Exercise instructions:
Check every line of the data for the string "computer" and copy the ones that have it.

Material provided:
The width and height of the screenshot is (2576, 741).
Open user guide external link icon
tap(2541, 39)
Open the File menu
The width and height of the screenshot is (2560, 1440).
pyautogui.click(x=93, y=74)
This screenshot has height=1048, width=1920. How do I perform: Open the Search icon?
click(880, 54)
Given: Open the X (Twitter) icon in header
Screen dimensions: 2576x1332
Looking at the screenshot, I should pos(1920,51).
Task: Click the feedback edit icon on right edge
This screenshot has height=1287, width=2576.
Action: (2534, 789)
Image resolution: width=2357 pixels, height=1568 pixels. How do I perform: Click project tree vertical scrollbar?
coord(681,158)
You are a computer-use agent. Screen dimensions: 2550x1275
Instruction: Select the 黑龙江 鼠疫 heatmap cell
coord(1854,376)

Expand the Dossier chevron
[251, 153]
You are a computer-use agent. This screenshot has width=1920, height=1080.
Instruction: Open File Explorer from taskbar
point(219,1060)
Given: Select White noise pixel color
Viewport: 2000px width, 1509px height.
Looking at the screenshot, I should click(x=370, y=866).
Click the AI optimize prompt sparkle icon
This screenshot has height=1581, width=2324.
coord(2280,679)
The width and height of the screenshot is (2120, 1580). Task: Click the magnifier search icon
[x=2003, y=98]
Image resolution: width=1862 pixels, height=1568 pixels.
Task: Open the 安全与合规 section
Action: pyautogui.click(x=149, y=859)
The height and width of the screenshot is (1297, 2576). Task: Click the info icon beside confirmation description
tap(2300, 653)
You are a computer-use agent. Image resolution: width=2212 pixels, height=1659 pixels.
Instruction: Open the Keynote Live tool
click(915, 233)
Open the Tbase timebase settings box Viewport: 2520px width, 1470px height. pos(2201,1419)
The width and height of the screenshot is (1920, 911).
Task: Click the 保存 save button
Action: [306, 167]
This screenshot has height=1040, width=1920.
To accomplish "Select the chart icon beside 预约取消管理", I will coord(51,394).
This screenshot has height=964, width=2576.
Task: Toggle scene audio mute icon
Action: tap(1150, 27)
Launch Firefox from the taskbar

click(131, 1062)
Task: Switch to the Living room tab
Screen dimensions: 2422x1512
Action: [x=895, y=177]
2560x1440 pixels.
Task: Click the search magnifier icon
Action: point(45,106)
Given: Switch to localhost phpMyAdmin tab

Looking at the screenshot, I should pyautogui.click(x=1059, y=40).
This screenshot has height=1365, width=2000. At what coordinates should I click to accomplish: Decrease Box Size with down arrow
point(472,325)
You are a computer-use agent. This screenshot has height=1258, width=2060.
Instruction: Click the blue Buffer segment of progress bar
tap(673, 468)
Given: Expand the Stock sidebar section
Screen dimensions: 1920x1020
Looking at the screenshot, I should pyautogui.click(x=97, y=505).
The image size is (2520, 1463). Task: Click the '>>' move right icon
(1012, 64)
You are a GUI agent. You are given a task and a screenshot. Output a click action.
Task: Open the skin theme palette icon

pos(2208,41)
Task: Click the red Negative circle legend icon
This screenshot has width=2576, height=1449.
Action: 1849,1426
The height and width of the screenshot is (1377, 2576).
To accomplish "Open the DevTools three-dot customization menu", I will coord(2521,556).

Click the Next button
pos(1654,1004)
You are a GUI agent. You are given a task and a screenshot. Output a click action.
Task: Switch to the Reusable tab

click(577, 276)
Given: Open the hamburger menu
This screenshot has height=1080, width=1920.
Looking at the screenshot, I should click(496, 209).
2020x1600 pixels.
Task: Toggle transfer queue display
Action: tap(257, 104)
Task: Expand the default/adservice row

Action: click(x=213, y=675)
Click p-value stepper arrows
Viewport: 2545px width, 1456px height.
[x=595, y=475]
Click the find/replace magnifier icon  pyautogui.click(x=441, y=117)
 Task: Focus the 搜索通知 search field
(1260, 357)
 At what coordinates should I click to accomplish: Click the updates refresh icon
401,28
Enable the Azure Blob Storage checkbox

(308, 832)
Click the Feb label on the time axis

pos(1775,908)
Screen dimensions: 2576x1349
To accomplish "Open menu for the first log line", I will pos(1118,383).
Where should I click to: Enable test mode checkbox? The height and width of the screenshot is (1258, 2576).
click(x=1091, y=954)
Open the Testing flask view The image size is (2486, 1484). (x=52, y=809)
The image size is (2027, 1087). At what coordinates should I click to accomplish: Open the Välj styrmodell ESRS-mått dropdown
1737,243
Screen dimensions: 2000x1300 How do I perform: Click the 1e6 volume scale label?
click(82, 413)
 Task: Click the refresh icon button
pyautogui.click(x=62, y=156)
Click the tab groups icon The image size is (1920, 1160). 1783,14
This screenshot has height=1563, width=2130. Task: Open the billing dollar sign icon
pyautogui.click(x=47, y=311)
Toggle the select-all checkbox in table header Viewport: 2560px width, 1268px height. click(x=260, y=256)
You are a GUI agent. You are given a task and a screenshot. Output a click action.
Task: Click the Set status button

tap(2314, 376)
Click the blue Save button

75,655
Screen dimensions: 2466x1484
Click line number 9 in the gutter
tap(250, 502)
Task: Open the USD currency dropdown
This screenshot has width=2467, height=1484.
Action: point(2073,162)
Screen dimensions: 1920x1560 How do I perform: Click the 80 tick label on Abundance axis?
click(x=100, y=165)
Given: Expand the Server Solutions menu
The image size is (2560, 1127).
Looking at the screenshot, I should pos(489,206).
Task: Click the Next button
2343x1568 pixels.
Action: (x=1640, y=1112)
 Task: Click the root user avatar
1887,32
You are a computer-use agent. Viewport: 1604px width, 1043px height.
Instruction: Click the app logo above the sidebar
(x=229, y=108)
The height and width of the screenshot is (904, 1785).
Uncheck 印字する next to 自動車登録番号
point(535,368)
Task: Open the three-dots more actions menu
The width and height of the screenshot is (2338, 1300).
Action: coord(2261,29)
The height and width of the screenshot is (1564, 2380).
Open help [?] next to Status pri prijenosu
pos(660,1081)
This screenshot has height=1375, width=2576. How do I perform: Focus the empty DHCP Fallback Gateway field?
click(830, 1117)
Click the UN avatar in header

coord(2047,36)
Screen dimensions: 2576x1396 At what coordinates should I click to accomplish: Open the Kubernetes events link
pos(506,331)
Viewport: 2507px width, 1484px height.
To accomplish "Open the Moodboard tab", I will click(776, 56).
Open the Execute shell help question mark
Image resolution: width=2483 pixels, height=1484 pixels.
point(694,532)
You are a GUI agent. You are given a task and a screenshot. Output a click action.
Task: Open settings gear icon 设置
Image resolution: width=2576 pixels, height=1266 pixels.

Response below:
You are a computer-use agent. Screen dimensions: 2550x1275
You are a computer-use agent. This screenshot has width=1920, height=1080.
You are a computer-use agent. Image resolution: width=2212 pixels, height=1659 pixels.
You are a computer-use agent. This screenshot has height=1258, width=2060.
You are a computer-use agent. Viewport: 1604px width, 1043px height.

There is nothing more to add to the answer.